Todavía inmersos en la guerra contra el virus, celebramos hoy el Día de Andalucía. Cuarenta y un años después de aquella jornada de esperanza, podría insistir en que se han dilapidado demasiadas ilusiones. Seguimos siendo uno de los territorios más pobres de España. Se avanzó, claro, pero, en términos relativos, no hemos conseguido abandonar el furgón de cola. No quiero, sin embargo, ahondar aquí en el pesimismo. Y no quiero porque paradójicamente el Covid-19, al tiempo que nos atenaza, en la medida en que está destrozando todos los equilibrios anteriores, abre inesperadas líneas de desarrollo futuro. Fenómenos como la aceleración de la "transformación digital", entendida no sólo como un aumento de la tecnología, sino como una revolución integral que abarca la cultura, las formas de trabajo y los procesos de negocio, la deslocalización laboral y del talento y, por supuesto, la propia reestructuración de las administraciones públicas, además de alentar nuevas oportunidades, nos pone a todos, otra vez, en la casilla de salida.

Entre tantas derivaciones concomitantes (el ocaso del viejo modelo de industria, el incremento de la dinámica centrífuga, el auge de lo natural), hay una especialmente ventajosa para Andalucía. De pronto, hemos aprendido que las grandes urbes no tienen por qué acaparar el empleo de calidad, la innovación o el ingenio.
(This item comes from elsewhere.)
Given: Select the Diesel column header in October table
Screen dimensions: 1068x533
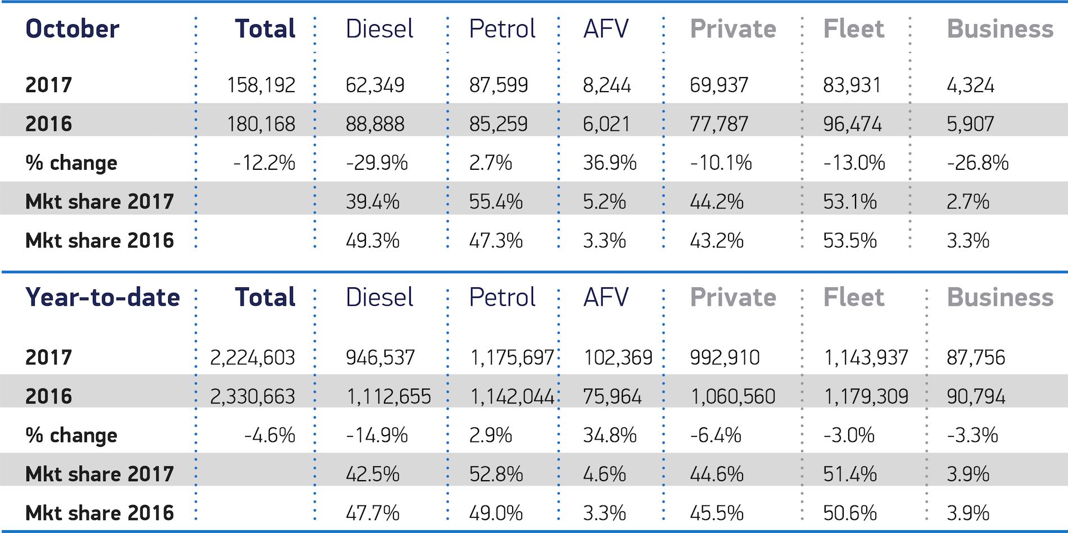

La pandemia nos ha enseñado que podemos ser efectivos y eficientes laborando en remoto. El hecho de que cada cual pueda trabajar desde donde le apetezca (algo que beneficia a empleadores y empleados) apertura una época de movilidad normalizada en el que, para captar capital ciudadano, serán claves tanto las capacidades preexistentes (el clima, la hospitalidad, la paz social) como aquellas otras que deberán de proyectarse y alcanzarse (una educación de excelencia, una potente oferta cultural y de ocio, una gestión ecológica, una Administración colaborativa, una interconexión informática y física avanzadas).
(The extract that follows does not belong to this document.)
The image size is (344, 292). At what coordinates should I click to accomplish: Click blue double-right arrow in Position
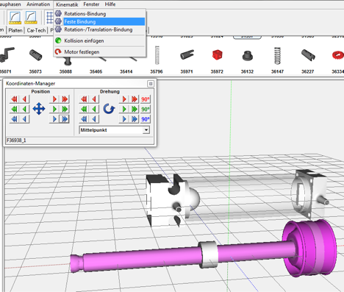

En este aspecto de la partida que se reinicia, Andalucía tiene buenas cartas. No sólo para convertirse en el destino vacacional o en el geriátrico de Europa, sino en el hogar permanente de cuantos descubran en ella una vida mejor. Ojalá que, ante los complejos retos que se avecinan, quienes nos gobiernan sepan jugarlas. En el año cero de este súbito quiebro de la historia, sólo cabe desearles - y desearnos- inteligencia, anticipación, esfuerzo y suerte.